Dr. David Garcia, Department of Chemical, Biochemical, and Environmental Engineering

Dr. David Garcia, Department of Chemical, Biochemical, and Environmental Engineering.

Biological production systems are an emerging area in industrial biomanufacturing where biological pathways aid reaction catalysis to generate chemical products. The success of these systems relies on the efficiency of biocatalysis, where correct enzyme-cofactor pairings enable greater catalytic activity resulting in cost-effective, structurally stable products, and selective reactions increasing overall yield. However, many well-characterized enzymes are studied with a narrow range of metal cofactors, potentially overlooking more effective cofactors that could enhance catalytic performance. This project employs Protein Language Models (PLMs) to predict and classify effective divalent cofactors including Cu2+, Mn2+, Mg2+, Zn2+, and Fe2+ for various polyphenol oxidases.

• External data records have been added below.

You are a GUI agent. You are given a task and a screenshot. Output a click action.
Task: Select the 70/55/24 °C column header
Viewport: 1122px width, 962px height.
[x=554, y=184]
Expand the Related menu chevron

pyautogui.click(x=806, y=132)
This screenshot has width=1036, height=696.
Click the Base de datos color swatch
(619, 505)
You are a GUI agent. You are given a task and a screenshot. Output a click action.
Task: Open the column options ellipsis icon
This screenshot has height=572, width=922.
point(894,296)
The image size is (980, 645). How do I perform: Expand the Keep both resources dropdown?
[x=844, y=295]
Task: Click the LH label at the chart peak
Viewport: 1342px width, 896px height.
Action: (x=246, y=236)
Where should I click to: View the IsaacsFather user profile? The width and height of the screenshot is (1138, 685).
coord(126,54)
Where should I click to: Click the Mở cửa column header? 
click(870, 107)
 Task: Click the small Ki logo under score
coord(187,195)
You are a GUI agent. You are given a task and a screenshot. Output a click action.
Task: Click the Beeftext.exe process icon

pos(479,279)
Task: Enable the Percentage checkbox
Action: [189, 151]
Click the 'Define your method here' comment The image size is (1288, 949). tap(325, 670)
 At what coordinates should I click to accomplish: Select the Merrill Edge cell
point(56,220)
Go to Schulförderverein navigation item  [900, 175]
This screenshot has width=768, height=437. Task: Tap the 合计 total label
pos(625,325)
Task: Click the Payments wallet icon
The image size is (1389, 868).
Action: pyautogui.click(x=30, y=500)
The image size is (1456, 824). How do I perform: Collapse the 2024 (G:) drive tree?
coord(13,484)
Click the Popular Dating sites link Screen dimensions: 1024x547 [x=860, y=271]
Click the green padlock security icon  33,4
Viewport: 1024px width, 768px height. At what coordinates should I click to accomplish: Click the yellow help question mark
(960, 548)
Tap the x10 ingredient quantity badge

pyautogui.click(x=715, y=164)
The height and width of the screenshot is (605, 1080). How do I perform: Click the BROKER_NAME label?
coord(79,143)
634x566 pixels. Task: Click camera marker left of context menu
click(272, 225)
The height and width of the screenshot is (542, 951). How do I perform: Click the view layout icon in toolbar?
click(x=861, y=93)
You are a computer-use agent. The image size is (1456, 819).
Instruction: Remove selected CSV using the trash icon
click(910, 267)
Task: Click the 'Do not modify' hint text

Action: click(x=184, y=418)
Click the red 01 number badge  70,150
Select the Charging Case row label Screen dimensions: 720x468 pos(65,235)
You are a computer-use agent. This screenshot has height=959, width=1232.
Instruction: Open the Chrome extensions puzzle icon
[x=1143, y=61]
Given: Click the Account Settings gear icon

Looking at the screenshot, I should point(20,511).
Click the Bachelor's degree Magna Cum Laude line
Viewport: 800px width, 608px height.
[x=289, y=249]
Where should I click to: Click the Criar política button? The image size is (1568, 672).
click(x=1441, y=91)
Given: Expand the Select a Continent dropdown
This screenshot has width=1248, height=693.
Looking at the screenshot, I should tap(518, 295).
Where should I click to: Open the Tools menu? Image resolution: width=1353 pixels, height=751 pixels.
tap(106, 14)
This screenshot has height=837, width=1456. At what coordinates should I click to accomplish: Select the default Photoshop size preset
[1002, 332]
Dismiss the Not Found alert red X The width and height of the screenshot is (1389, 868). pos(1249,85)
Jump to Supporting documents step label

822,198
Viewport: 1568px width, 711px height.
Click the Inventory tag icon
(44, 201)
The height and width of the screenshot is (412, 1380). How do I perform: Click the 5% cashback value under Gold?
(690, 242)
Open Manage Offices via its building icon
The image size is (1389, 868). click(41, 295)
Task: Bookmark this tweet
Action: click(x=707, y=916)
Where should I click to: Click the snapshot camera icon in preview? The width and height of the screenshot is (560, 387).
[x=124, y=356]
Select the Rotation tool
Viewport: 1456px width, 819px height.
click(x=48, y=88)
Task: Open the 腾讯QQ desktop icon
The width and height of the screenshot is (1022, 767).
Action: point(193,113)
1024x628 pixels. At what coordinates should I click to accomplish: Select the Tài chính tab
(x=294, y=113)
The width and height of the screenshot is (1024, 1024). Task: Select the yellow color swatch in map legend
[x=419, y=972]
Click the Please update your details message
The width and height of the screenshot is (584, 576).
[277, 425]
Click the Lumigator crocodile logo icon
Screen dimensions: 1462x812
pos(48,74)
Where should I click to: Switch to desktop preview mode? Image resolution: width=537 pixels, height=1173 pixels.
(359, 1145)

This iterative process uses the results of experimental data to train the model and predict the next set of effective cofactors. Cell-free protein synthesis (CFPS) generates the enzymes needed to test and rapidly validate these computational predictions, feeding the results back into the PLM fine-tuning its prediction. This expedited approach intends to identify effective cofactors giving insight into structural or mechanistic flexibility for each cofactor-enzyme pairing. Initial testing demonstrates that non-canonical divalent ions can act as superior cofactors; specifically, Fe2+ paired with tyrosinase catalyzed reactions with greater efficiency than literature-established Cu2+ under specific concentration conditions. These findings suggest previously unrecognized flexibility in tyrosinase-cofactor pairings, challenging current understandings of its cofactor-binding requirements. Combining machine learning with rapid testing offers new insights into these enzyme-cofactor interactions providing a new pathway maximizing yield for biological production systems.